Desperado
11th September 2011, 21:27
This is really two separate ideas I've been entertaining for a while.
I don't adhere to capitalism necessarily being the last-stage before communism and it's economic liberation of humankind, as much as I agree with the historical aspect of Marx's conception of history and radical class analysis generally. Predicting capitalism under early feudalism would be near impossible. Under late feudalism, sure - that you begin to see those capitalistic elements emerging in society, and so maybe it could be argued that our ideas of communism are due to our late stage of capitalism. But Marx was hardly writing during the decay of capitalism, and the working class seems far less radical than it was. On the other hand, perhaps our ideas of communism are yet fully developed (the actual management of a communist society is still vague at best, unimaginable at worst). But I do not see communism as solely possible due to capitalism - it could have emerged under a feudal or slave society, and in isolated cases did - there was definitely far more of a communal basis in those less alienated societies.
Before the infant bourgeoisie and then proletariat began to emerge from feudalism, it's hard to distinguish the situation than if we were musing this as revolutionary peasants in a feudal society (where they would have been society's lowest class and thus those potential of full social revolution - something that Marx himself in a letter to a Russian saw as possible). And although capitalism has radically increased the potentials of our labour through technological advancement, I do not see this as a required prerequisite for a communal society - indeed, thus far it has simply alienated us further.

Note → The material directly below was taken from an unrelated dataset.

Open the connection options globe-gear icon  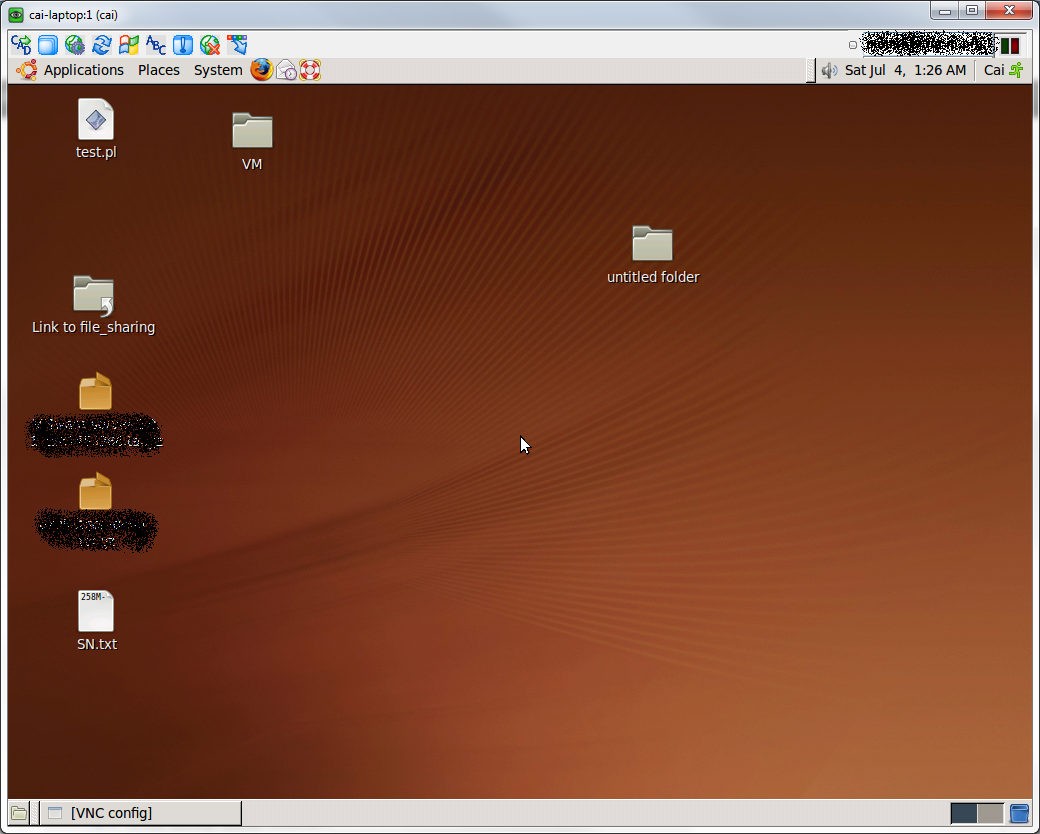[75, 45]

It seems plausible to me that capitalism may well develop into some new class society, where the proletariat and bourgeoisie watch some new classes emerge in society as the peasants and their masters did. Or indeed the road might end here, with capitalism destroying not just itself but much of civilisation (through ecological collapse), taking us back for the most part to square one (Einstein saying the fourth world war will be fought with sticks and stones).
This points me to the second, more whimsical and far less scrutinised idea which I saw as a basis for a sci-fi novel perhaps. What fears me the most is that, in an almost sickening way, class society is resolved - but not in the way we would see it. Capitalism, though depending entirely on the proletariat, has made them more and more useless - turning to machines to attempt to replace labour, this precipitating a crisis in itself (the falling rate of profit etc.). Of course, mass unemployment has been avoided through creating new needs - the continuous overproduction of capitalism coupled with stuff we don't truly require (consumer society, mass advertising). But this route is unsustainable (for all) with depleting resources and capitalist mismanagement*.

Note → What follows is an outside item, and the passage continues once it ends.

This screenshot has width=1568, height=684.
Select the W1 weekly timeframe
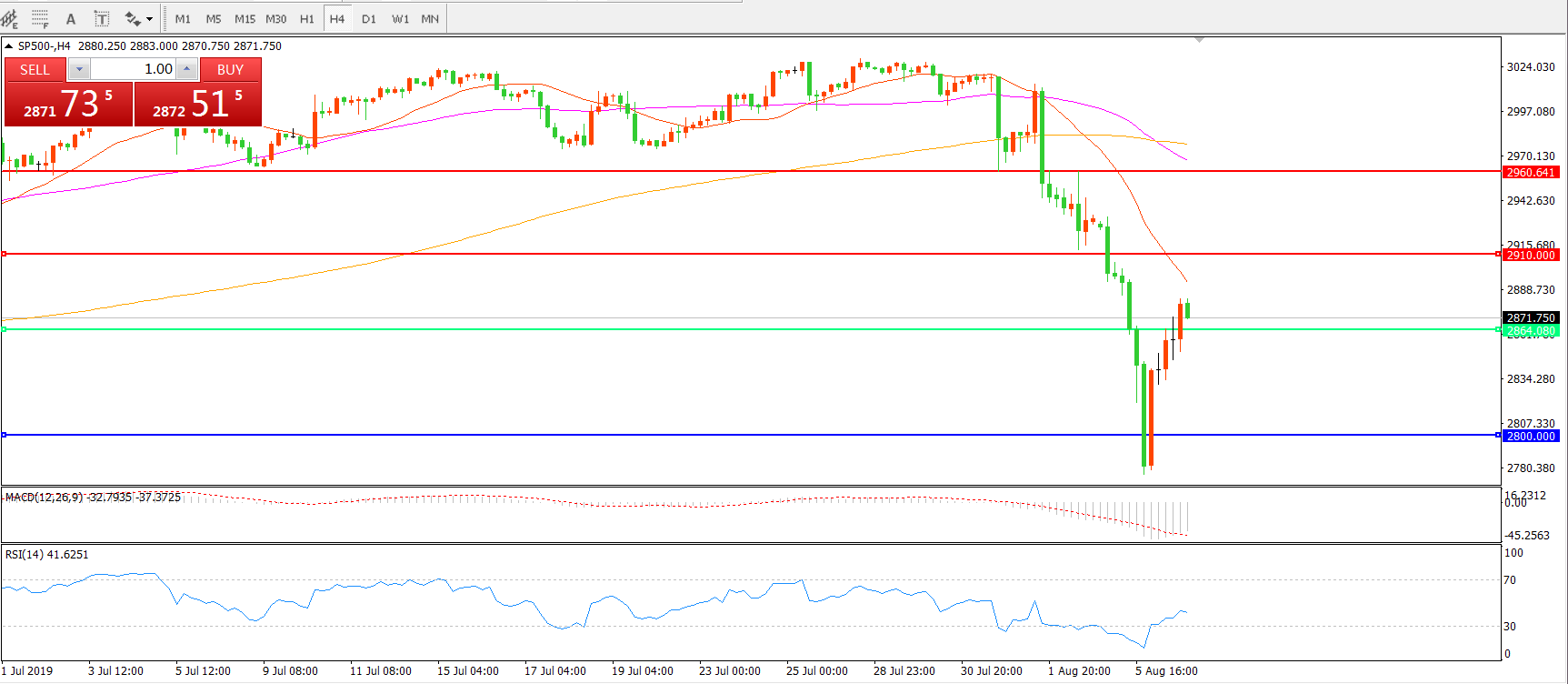[x=400, y=18]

What if a section of the (more long-sighted and powerful) bourgeoisie was to abandon the proletariat. With the exponential technological advancements we are making, a life of luxury may be lived easily (for the few) without any need of much labour (other than pushing buttons and some tech expertise). The tide (metaphorically and literally) rising and resources disappearing, some of the elite (with their firepower) where to leave the proletariat as a mass of lumpen to live isolated. This new development would be enacted by some escaping bourgeoisie, not a class conscious proletariat able to enact their own communal social revolution. They are besides facing an economy of scarcity thanks to a now un-reversible ecological disaster brought upon them (rather than Marx's vision of a technologically advanced society for us them to take into our own hands), and would most definitely be in the savage shit. Not just a society split into two, but two entirely separate societies, one in Noah's ark and the other drowning in the flood.
*I am neither a primitivist nor a Malthusian - I believe a socialist society employing the sensible use of the technology and their own minds would be able to avoid such a crisis, but clearly under the current situation we are steering for disaster.

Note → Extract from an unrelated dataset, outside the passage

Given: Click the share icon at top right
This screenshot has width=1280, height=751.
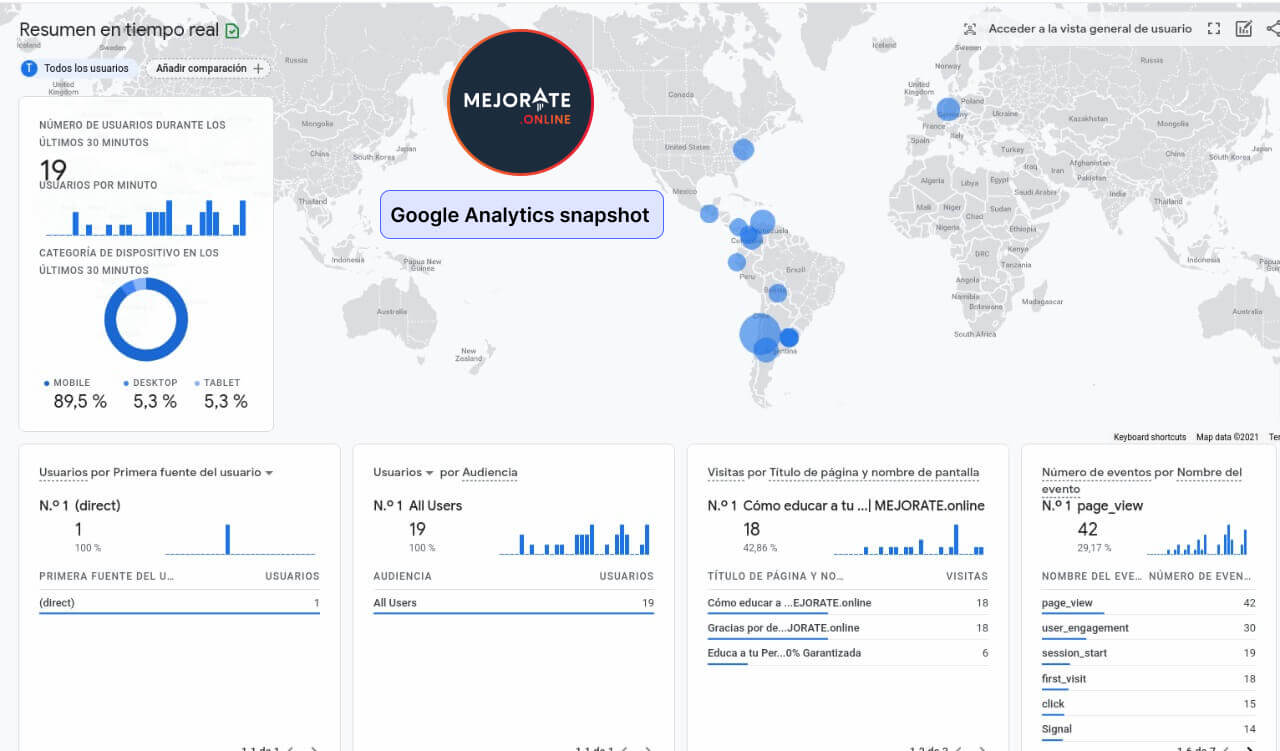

I don't adhere to capitalism necessarily being the last-stage before communism and it's economic liberation of humankind, as much as I agree with the historical aspect of Marx's conception of history and radical class analysis generally. Predicting capitalism under early feudalism would be near impossible. Under late feudalism, sure - that you begin to see those capitalistic elements emerging in society, and so maybe it could be argued that our ideas of communism are due to our late stage of capitalism. But Marx was hardly writing during the decay of capitalism, and the working class seems far less radical than it was. On the other hand, perhaps our ideas of communism are yet fully developed (the actual management of a communist society is still vague at best, unimaginable at worst). But I do not see communism as solely possible due to capitalism - it could have emerged under a feudal or slave society, and in isolated cases did - there was definitely far more of a communal basis in those less alienated societies.
Before the infant bourgeoisie and then proletariat began to emerge from feudalism, it's hard to distinguish the situation than if we were musing this as revolutionary peasants in a feudal society (where they would have been society's lowest class and thus those potential of full social revolution - something that Marx himself in a letter to a Russian saw as possible). And although capitalism has radically increased the potentials of our labour through technological advancement, I do not see this as a required prerequisite for a communal society - indeed, thus far it has simply alienated us further.
It seems plausible to me that capitalism may well develop into some new class society, where the proletariat and bourgeoisie watch some new classes emerge in society as the peasants and their masters did. Or indeed the road might end here, with capitalism destroying not just itself but much of civilisation (through ecological collapse), taking us back for the most part to square one (Einstein saying the fourth world war will be fought with sticks and stones).
This points me to the second, more whimsical and far less scrutinised idea which I saw as a basis for a sci-fi novel perhaps. What fears me the most is that, in an almost sickening way, class society is resolved - but not in the way we would see it. Capitalism, though depending entirely on the proletariat, has made them more and more useless - turning to machines to attempt to replace labour, this precipitating a crisis in itself (the falling rate of profit etc.). Of course, mass unemployment has been avoided through creating new needs - the continuous overproduction of capitalism coupled with stuff we don't truly require (consumer society, mass advertising). But this route is unsustainable (for all) with depleting resources and capitalist mismanagement*.
What if a section of the (more long-sighted and powerful) bourgeoisie was to abandon the proletariat. With the exponential technological advancements we are making, a life of luxury may be lived easily (for the few) without any need of much labour (other than pushing buttons and some tech expertise). The tide (metaphorically and literally) rising and resources disappearing, some of the elite (with their firepower) where to leave the proletariat as a mass of lumpen to live isolated. This new development would be enacted by some escaping bourgeoisie, not a class conscious proletariat able to enact their own communal social revolution. They are besides facing an economy of scarcity thanks to a now un-reversible ecological disaster brought upon them (rather than Marx's vision of a technologically advanced society for us them to take into our own hands), and would most definitely be in the savage shit. Not just a society split into two, but two entirely separate societies, one in Noah's ark and the other drowning in the flood.
*I am neither a primitivist nor a Malthusian - I believe a socialist society employing the sensible use of the technology and their own minds would be able to avoid such a crisis, but clearly under the current situation we are steering for disaster.